Saved entries

************

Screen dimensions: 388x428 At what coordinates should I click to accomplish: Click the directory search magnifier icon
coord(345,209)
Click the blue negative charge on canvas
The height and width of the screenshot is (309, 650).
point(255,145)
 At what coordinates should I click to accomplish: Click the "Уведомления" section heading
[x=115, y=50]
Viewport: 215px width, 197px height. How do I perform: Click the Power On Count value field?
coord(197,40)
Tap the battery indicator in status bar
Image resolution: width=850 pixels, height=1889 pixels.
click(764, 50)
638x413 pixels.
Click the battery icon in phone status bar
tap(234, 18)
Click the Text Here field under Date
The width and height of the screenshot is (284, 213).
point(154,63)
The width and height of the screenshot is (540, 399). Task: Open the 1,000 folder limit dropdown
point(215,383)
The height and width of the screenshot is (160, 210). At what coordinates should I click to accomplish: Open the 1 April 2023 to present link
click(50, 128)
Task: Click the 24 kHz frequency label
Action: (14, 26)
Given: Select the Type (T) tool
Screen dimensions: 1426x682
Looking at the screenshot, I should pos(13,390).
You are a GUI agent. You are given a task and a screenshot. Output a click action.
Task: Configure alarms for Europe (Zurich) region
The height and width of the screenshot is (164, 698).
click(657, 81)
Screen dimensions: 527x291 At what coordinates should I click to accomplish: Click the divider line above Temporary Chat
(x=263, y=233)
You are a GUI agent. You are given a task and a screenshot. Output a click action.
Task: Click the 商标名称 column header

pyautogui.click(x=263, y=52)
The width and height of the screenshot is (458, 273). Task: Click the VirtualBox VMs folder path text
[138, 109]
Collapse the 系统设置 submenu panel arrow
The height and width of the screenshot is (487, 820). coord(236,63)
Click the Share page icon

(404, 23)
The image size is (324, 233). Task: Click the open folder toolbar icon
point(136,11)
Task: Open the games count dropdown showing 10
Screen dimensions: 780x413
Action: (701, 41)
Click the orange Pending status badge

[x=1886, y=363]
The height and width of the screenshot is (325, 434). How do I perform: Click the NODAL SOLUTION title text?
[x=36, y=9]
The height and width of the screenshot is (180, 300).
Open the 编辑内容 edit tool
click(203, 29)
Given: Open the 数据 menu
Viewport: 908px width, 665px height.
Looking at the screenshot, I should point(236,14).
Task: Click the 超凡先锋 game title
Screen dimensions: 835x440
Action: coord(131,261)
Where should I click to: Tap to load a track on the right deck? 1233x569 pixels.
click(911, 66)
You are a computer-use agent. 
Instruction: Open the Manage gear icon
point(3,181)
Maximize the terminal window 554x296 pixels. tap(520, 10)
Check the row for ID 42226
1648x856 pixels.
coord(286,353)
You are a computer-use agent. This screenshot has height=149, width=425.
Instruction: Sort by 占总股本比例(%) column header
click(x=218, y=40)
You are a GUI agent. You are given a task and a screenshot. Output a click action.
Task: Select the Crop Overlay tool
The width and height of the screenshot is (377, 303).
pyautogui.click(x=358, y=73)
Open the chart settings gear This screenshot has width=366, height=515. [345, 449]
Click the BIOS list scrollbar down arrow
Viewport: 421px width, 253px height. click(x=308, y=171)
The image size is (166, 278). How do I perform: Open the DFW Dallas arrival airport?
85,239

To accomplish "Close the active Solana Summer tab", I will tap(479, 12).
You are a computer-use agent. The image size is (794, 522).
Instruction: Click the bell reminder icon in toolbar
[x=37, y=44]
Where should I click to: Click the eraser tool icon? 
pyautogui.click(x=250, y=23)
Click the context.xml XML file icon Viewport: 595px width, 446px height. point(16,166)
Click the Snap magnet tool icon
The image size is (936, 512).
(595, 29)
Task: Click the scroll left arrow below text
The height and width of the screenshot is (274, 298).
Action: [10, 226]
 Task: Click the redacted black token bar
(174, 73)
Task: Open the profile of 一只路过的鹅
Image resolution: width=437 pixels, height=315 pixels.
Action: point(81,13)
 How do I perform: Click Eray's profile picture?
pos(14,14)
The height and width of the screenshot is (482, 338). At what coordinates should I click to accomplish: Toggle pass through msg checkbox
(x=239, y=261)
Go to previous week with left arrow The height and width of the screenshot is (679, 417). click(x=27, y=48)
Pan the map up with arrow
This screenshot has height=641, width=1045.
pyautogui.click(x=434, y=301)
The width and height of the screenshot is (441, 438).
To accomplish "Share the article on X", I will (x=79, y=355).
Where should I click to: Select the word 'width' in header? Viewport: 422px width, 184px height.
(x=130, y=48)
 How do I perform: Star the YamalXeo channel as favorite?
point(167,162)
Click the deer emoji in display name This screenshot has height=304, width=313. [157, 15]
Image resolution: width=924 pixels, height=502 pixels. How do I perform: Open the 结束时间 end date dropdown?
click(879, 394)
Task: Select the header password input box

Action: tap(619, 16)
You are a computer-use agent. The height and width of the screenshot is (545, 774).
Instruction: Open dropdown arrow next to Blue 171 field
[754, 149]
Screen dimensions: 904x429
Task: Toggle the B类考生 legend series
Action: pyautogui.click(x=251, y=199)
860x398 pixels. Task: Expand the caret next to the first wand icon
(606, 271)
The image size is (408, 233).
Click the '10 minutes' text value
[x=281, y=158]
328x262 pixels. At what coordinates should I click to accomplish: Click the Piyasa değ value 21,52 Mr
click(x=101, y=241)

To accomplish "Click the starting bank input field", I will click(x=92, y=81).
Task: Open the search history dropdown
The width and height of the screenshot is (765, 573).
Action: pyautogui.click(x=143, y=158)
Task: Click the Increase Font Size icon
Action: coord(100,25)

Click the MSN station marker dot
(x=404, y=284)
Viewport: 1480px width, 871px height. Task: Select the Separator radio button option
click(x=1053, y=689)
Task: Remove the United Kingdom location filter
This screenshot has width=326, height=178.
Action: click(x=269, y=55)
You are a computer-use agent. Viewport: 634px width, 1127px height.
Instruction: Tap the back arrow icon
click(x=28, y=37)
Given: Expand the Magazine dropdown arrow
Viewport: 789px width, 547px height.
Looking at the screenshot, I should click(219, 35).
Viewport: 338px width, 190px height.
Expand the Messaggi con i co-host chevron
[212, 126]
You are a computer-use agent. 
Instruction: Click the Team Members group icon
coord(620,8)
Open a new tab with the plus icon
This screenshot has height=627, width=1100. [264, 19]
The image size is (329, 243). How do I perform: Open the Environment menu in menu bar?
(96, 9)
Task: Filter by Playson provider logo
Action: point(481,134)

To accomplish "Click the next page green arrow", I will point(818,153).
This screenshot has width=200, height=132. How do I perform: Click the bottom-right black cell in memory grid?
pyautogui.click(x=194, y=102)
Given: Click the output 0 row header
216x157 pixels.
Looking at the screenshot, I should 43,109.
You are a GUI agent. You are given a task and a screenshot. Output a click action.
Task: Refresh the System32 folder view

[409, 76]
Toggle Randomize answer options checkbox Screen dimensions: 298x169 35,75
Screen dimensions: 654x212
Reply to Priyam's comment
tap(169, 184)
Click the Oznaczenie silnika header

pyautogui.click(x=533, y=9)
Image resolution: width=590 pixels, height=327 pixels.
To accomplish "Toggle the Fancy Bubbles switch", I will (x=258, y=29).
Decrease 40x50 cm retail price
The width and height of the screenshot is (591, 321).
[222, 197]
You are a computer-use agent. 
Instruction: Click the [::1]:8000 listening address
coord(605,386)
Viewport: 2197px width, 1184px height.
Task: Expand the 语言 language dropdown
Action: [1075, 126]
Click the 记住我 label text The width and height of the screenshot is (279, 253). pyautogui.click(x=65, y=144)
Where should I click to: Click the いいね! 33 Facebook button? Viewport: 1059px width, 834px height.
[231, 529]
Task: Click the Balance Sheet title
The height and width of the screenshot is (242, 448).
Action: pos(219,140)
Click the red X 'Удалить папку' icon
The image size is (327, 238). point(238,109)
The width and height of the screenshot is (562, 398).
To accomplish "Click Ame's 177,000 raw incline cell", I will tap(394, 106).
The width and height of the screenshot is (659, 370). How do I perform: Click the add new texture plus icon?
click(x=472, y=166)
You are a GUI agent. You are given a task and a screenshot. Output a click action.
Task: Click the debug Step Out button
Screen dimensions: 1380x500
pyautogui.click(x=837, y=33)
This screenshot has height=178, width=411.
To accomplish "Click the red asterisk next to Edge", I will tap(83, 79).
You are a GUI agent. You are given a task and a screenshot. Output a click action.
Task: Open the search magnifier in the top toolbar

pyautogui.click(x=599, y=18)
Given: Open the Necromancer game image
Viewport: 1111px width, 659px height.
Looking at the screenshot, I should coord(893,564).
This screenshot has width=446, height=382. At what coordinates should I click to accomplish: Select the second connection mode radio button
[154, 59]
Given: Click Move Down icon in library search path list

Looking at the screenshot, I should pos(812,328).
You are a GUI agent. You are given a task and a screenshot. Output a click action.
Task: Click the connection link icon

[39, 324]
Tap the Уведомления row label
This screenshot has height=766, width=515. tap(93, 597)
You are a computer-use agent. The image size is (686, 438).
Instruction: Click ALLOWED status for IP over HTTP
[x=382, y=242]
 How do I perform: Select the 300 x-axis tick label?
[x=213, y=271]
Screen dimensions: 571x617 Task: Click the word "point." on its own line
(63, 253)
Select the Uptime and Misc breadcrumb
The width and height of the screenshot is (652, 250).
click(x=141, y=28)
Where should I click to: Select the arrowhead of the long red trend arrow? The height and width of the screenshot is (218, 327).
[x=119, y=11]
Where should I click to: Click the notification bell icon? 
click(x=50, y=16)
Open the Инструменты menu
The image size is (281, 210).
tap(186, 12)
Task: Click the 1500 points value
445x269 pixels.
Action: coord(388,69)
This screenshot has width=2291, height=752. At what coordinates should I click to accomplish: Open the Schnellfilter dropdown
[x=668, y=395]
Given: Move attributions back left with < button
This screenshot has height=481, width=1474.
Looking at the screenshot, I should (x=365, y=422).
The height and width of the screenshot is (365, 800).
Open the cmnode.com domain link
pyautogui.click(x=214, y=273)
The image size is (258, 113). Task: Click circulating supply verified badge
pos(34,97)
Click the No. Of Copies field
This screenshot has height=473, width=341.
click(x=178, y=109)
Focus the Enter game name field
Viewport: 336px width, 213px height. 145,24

************

▶ **Directions for this task**
Pull out every line in the data above that has the word "left".

▶ **Response box**
Task: Click the scroll left arrow below text
Go to previous week with left arrow The height and width of the screenshot is (679, 417). click(x=27, y=48)
Given: Move attributions back left with < button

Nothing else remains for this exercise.